Select geometry for DE, FR and UK

In [54]:
geom1 = world[world['name'] == "Germany"]
geom2 = world[world['name'] == "France"]
geom3 = world[world['name'] == "United Kingdom"]
In [55]:
ref_a = "de"
ref_b = "fr"
ref_c = "uk"
name_ref = {
    ref_a:"Germany",
    ref_b:"France",
    ref_c:"United Kingdom"}

For visual purposes, for some countries, we want to filter continuous areas, e.g. mainland for the US, or mainland FR.

In [56]:
if ref_b == "us":
    geom2 = geom2.explode(index_parts=False).iloc[0:1].dissolve(by='name')
In [57]:
if ref_b == "fr":
    geom2 = geom2.explode(index_parts=False).iloc[1:].dissolve(by='name')
In [58]:
sel_colors=["#6d904f", "#008fd5", "#fc4f30"]
In [59]:
fig, ax = plt.subplots(1, 3)
for ix, subplot in enumerate([geom1, geom2, geom3]):
    subplot.plot(ax=ax[ix], color=sel_colors[ix])
    ax[ix].set_axis_off() 

Select coordinates

Intersect hll coordinates with country geometry.

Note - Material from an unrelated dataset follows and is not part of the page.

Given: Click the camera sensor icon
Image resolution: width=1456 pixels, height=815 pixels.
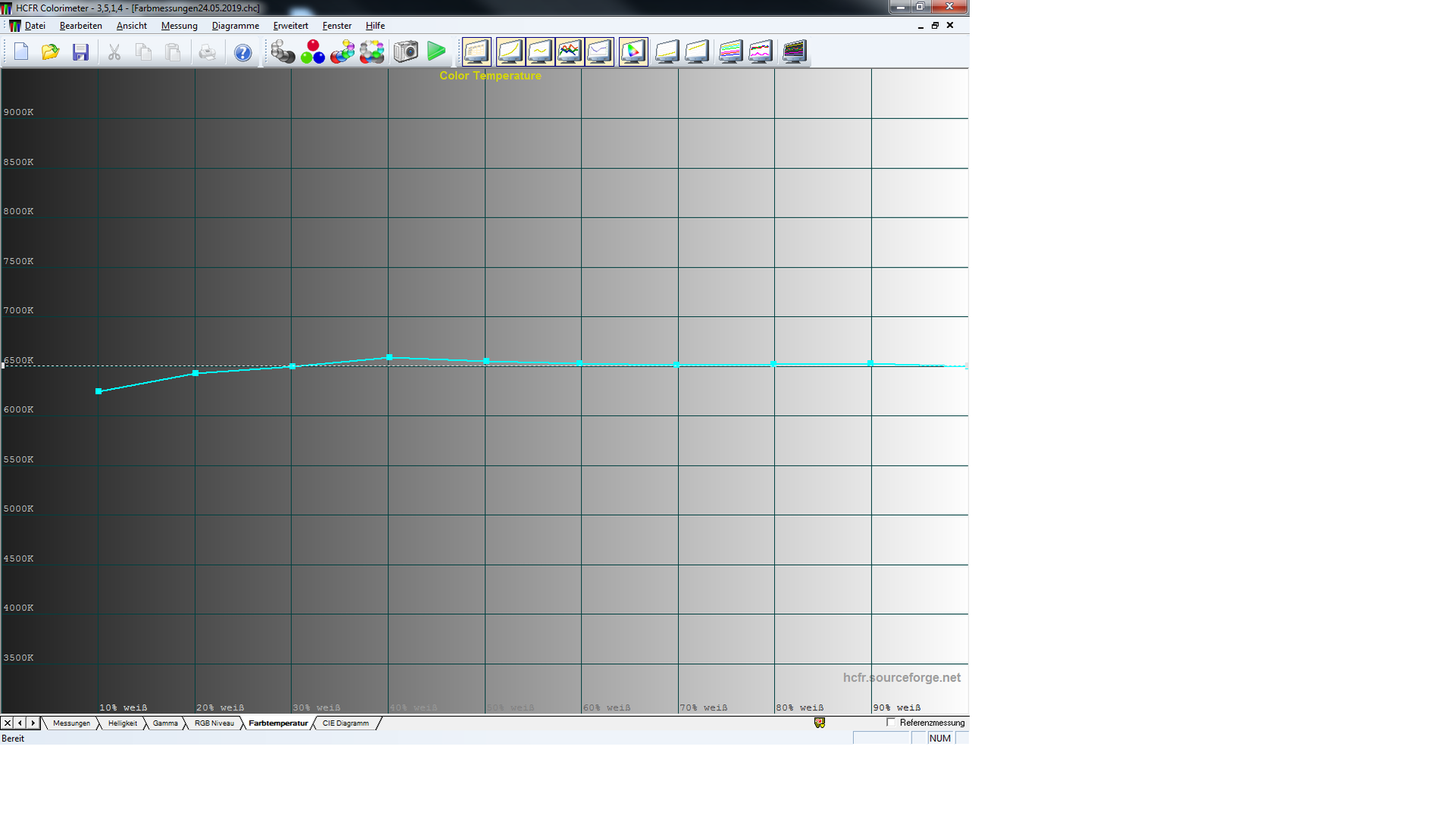Looking at the screenshot, I should pyautogui.click(x=406, y=52).
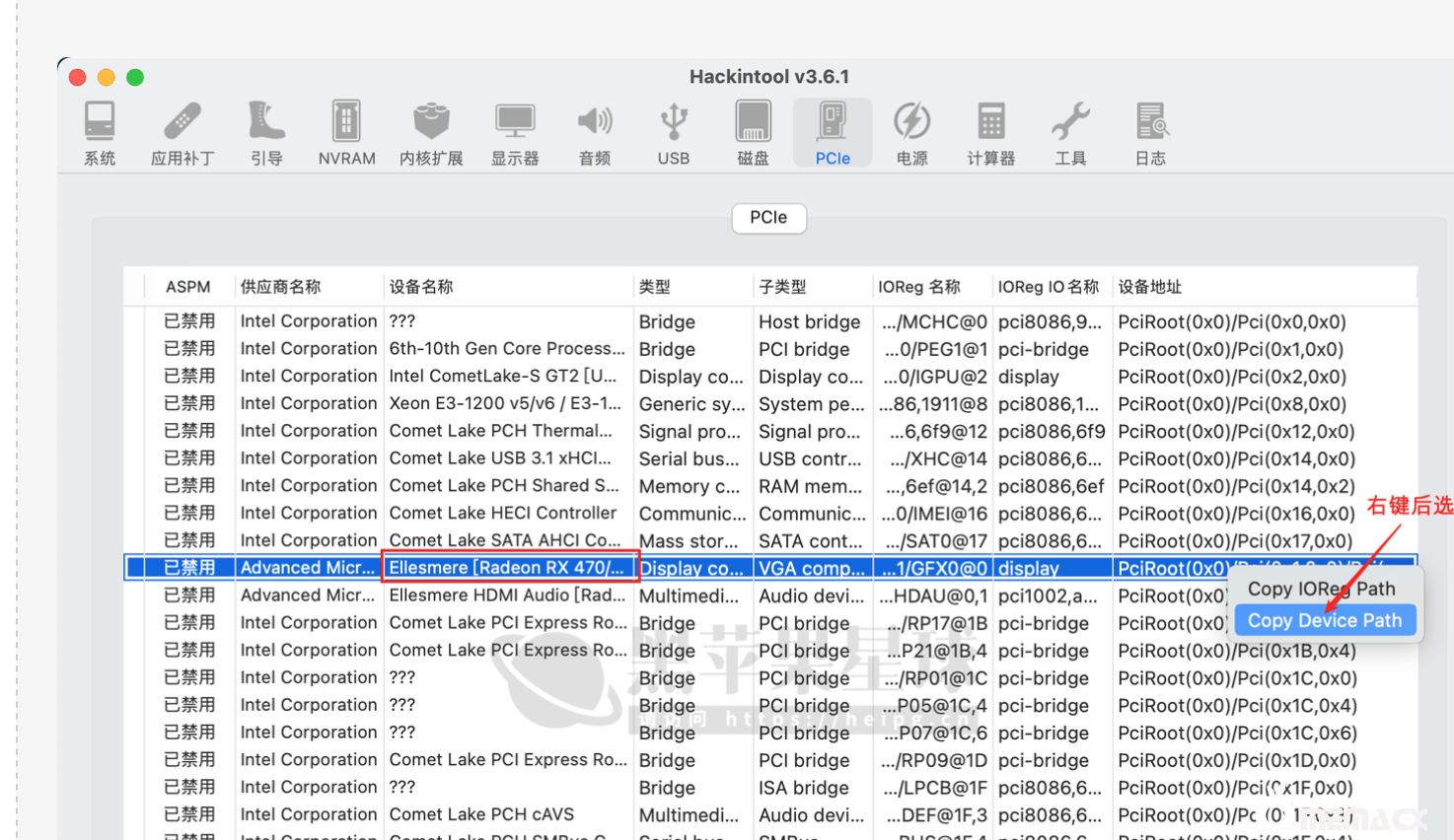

Since hll coordinates are pre-aggregated (50 km), direct intersection will yield some error rate (in this case, called MAUP).

In [60]:
from geopandas.tools import sjoin
gdf_intersect = sjoin(
        gdf, geom1, how='right')
In [61]:
hll_series = {
    }

Union all HLL sets for selected geometry.

In [62]:
hll_series[ref_a] = union_hll(gdf_intersect["user_hll"])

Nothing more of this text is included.